Records shown
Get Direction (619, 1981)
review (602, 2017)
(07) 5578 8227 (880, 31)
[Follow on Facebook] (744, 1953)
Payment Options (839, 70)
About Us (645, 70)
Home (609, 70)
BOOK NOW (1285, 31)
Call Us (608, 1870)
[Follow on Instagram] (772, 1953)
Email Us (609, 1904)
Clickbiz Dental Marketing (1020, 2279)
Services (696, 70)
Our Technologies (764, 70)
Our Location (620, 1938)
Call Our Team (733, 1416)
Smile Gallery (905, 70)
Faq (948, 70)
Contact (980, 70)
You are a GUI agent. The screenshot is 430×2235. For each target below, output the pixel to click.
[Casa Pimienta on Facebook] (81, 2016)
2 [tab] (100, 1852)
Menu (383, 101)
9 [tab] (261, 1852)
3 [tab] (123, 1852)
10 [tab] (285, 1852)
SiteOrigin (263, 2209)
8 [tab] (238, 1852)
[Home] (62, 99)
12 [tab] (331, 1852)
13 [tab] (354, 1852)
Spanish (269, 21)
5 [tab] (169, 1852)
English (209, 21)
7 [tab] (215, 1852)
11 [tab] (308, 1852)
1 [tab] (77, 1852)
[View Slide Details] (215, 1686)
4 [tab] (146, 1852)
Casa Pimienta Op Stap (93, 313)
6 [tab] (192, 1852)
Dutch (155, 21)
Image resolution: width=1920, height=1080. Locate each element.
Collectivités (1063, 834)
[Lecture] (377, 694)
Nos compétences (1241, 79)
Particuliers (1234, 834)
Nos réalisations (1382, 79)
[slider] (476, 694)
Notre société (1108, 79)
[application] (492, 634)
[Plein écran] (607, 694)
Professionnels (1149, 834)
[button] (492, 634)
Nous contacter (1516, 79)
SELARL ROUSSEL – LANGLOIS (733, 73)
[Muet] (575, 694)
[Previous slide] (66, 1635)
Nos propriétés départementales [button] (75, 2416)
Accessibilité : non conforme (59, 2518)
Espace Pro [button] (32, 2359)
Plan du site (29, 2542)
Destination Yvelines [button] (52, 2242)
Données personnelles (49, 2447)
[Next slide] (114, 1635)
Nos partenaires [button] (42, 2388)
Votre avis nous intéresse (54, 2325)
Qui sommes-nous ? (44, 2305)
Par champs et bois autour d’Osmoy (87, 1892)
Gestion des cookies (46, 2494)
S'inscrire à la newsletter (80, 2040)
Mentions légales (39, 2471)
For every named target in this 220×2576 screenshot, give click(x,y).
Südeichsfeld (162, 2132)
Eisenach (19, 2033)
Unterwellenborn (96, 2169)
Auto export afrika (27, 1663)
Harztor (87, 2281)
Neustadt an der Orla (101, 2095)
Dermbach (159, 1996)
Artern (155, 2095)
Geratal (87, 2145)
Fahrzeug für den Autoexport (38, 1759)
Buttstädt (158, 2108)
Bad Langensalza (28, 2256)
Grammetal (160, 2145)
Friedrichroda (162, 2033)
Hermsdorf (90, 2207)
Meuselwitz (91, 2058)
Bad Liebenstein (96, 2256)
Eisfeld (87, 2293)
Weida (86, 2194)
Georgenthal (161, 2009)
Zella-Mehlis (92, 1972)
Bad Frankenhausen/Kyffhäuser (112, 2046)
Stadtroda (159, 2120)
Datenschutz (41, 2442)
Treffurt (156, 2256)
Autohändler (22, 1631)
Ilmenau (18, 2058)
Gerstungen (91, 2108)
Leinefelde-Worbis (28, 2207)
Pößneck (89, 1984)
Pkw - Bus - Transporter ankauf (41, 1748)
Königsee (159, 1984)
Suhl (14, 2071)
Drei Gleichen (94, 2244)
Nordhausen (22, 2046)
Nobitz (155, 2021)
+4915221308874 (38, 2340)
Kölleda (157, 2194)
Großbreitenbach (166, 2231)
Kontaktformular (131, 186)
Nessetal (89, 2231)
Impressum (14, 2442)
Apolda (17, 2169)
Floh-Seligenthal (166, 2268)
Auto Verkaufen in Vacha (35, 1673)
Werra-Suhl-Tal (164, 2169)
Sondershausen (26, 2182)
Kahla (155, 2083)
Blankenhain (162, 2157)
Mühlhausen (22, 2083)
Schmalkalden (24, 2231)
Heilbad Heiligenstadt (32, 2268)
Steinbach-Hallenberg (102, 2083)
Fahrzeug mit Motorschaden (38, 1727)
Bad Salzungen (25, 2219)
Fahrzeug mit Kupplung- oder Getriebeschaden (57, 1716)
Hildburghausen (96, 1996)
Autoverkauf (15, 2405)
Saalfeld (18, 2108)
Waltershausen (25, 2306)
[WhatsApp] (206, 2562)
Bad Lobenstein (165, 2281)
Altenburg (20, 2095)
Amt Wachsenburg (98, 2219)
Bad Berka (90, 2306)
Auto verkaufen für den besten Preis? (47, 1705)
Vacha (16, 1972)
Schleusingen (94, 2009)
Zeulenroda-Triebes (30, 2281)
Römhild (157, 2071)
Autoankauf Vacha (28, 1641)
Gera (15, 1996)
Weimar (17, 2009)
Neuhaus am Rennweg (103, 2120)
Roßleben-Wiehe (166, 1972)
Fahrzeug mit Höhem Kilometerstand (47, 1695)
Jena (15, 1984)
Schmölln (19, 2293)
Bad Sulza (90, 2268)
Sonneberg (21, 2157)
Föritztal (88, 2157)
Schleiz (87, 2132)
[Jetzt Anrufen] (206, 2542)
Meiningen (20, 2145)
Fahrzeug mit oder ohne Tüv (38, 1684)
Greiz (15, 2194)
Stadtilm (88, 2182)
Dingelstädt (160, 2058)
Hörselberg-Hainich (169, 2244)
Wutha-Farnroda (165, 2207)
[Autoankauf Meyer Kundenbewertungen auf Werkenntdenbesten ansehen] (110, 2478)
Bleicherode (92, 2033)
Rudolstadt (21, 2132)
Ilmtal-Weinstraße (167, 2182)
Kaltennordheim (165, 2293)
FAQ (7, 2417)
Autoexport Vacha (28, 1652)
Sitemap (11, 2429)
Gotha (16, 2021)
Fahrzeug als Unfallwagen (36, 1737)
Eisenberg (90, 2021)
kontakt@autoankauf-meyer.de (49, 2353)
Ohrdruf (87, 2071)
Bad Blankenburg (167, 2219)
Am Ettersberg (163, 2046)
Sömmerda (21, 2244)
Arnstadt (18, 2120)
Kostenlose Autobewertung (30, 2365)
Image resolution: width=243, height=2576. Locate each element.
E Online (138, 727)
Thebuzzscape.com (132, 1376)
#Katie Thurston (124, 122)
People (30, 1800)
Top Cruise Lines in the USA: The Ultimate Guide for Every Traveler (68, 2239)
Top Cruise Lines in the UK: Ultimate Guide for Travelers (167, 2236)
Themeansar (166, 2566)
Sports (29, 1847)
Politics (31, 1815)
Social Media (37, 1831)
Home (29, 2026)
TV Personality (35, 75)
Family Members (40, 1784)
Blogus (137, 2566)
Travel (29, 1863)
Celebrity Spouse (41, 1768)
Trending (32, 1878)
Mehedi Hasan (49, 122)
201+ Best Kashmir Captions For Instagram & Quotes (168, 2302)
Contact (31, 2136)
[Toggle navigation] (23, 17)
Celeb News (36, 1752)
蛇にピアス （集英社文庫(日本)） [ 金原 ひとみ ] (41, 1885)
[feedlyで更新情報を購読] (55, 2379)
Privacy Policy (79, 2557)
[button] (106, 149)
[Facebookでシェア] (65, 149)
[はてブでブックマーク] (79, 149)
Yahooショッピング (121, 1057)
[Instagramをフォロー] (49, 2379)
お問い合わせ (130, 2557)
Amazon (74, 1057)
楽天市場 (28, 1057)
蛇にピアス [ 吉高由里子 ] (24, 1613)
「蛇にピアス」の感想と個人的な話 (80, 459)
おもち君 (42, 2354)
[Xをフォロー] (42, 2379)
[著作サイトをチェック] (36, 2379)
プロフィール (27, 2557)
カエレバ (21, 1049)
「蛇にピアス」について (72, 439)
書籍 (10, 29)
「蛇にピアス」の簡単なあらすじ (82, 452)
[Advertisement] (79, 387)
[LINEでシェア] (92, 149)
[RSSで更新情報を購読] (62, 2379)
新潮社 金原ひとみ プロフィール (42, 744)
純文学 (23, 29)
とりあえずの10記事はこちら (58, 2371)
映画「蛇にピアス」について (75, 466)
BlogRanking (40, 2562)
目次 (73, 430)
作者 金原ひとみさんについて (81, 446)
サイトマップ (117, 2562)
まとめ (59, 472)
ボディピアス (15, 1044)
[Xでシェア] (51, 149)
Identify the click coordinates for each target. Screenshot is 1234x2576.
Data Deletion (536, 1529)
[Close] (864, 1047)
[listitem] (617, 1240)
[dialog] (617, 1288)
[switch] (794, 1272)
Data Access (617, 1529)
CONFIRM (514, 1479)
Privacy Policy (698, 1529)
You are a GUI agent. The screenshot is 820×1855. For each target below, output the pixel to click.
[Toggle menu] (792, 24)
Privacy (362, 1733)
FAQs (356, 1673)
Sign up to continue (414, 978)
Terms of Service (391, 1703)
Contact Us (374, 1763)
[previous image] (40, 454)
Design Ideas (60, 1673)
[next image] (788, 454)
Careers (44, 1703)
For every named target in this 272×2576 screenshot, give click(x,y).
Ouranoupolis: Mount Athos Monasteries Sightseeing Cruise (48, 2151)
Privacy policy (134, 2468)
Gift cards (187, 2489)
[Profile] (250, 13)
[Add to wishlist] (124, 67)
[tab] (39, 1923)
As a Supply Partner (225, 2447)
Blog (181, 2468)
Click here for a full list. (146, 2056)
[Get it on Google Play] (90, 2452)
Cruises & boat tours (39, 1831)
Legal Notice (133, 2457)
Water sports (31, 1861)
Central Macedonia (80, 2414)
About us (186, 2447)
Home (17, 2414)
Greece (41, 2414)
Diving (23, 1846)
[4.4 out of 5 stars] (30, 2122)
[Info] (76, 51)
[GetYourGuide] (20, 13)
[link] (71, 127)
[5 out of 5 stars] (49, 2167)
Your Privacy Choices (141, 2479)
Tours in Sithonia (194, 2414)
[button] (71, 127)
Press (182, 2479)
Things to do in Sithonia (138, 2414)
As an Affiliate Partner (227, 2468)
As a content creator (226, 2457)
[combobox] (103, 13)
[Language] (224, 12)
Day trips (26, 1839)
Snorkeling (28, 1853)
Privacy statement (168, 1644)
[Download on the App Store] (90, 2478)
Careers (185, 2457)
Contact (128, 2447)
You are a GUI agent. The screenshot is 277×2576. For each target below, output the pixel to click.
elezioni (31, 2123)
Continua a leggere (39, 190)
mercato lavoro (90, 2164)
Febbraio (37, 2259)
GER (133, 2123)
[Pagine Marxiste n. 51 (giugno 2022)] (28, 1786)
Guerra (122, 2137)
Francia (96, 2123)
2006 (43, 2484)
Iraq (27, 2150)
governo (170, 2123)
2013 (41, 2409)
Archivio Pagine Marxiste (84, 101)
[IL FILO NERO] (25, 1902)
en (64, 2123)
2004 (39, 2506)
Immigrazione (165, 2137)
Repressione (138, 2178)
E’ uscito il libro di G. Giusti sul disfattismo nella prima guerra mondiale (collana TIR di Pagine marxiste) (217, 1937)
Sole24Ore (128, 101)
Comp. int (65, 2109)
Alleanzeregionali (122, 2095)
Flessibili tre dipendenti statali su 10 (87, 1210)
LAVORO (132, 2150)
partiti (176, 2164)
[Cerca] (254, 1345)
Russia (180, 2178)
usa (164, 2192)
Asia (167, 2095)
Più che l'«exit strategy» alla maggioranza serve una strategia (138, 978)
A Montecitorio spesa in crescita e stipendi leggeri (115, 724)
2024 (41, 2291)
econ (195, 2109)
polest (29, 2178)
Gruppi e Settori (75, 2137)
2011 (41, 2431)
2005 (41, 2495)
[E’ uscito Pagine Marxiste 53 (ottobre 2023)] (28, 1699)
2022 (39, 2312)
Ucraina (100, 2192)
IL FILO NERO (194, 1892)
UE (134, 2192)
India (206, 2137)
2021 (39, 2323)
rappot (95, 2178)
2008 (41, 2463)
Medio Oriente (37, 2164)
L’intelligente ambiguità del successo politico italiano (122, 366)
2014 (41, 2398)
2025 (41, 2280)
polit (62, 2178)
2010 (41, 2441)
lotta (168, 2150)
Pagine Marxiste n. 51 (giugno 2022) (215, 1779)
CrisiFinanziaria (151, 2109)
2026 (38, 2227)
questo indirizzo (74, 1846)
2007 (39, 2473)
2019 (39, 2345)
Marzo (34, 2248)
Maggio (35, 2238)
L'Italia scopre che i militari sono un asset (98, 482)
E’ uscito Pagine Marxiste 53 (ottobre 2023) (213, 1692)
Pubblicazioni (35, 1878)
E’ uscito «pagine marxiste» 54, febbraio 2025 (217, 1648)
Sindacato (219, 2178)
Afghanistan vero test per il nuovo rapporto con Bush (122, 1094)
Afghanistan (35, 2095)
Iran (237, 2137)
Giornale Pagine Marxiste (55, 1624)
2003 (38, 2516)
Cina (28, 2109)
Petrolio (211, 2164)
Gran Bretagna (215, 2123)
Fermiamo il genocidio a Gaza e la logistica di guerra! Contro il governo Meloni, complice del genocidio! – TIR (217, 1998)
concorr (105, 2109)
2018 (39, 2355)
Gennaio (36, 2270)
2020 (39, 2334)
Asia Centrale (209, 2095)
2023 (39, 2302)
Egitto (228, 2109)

Instructions to follow
Your answer should be a single number, namely how many lines of the data above hold "this".

Task answer
2